⟨
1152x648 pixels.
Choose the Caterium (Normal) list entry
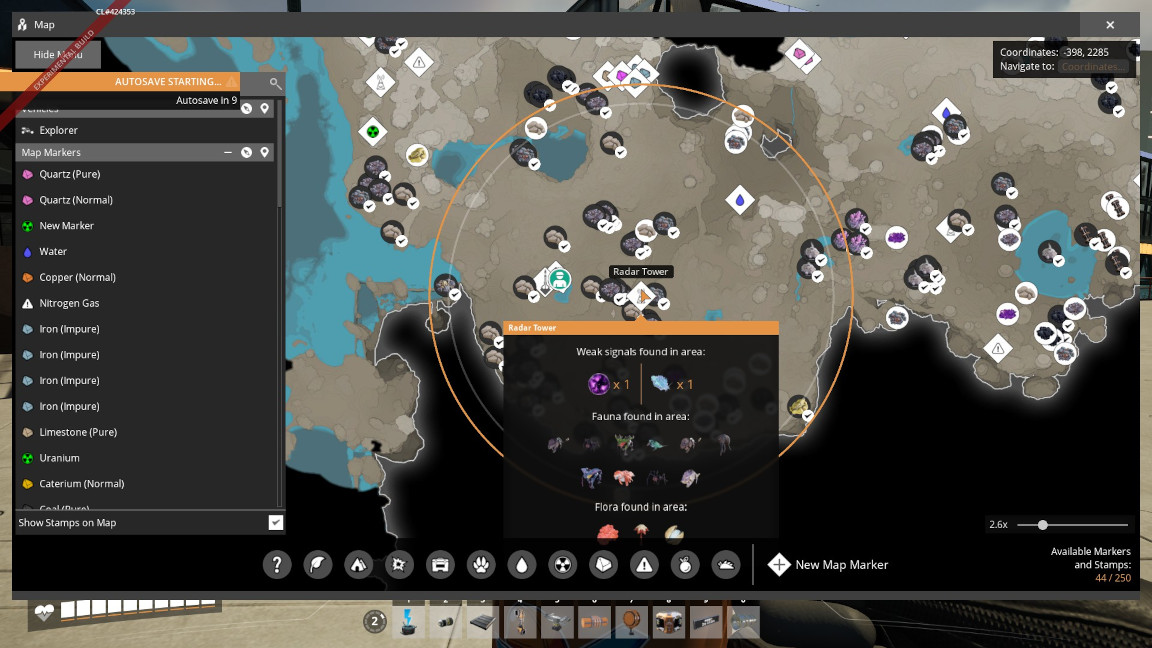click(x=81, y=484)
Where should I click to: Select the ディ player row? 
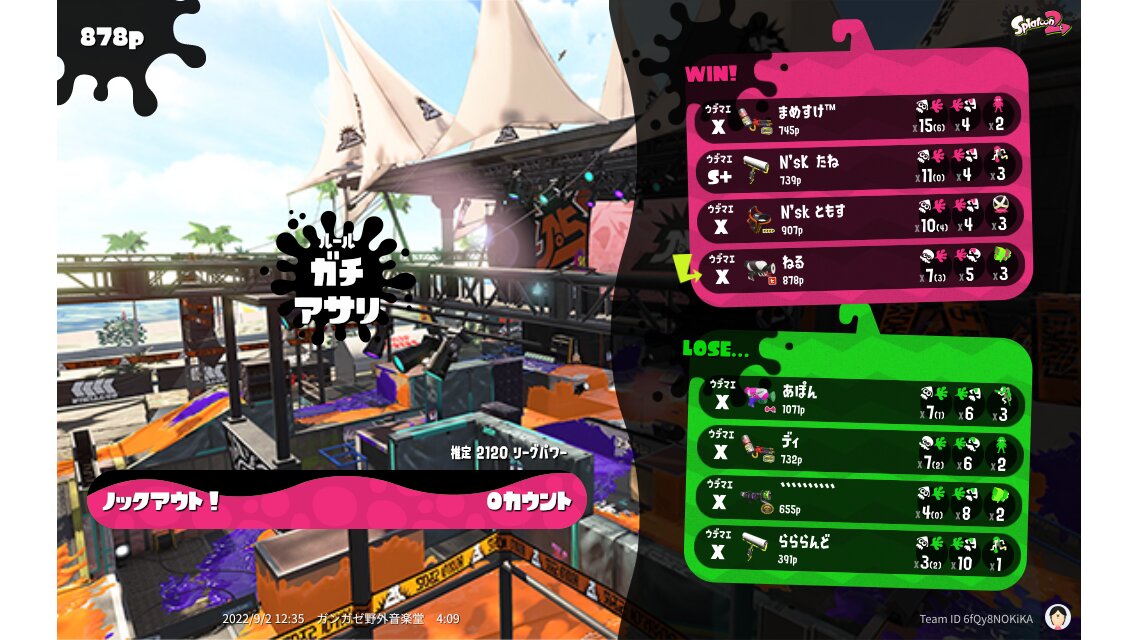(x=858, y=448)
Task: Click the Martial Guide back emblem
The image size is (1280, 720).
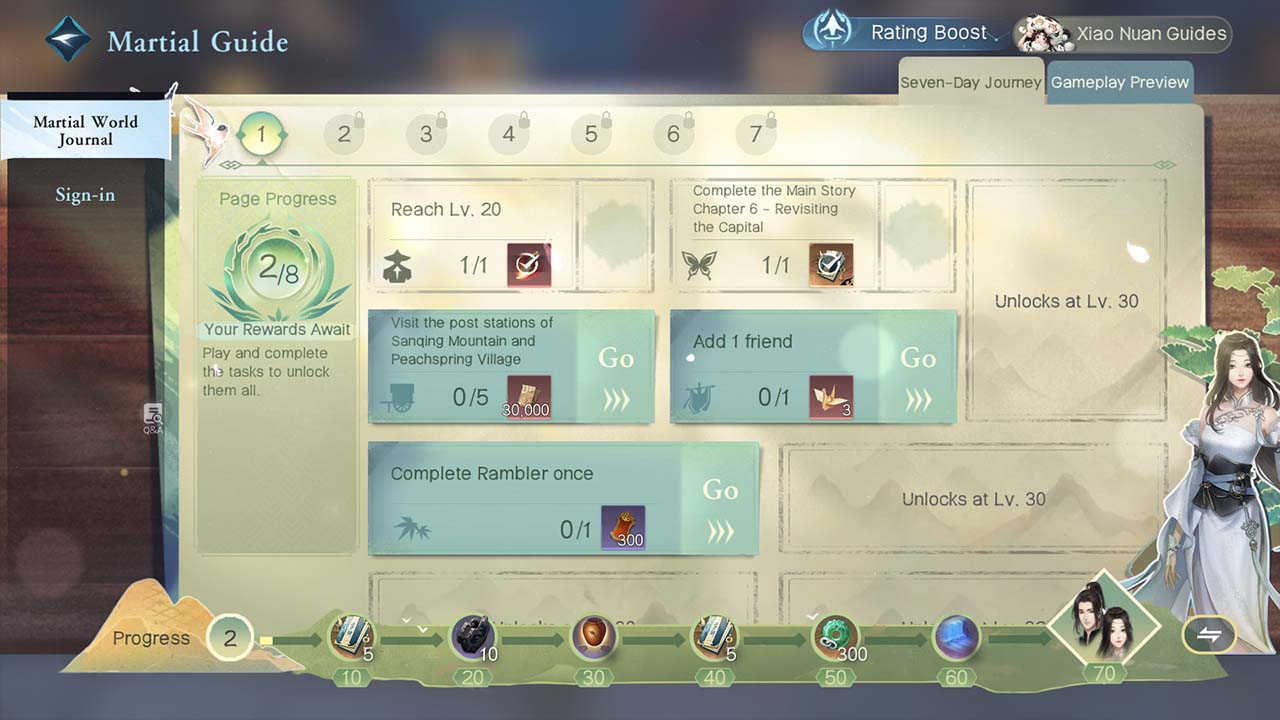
⟩
Reproduce every line of the data above verbatim, omitting the pictures.

1152x648 pixels.
Choose the Caterium (Normal) list entry
click(x=81, y=484)
Where should I click to: Select the ディ player row? 
(x=858, y=448)
Task: Click the Martial Guide back emblem
The image size is (1280, 720).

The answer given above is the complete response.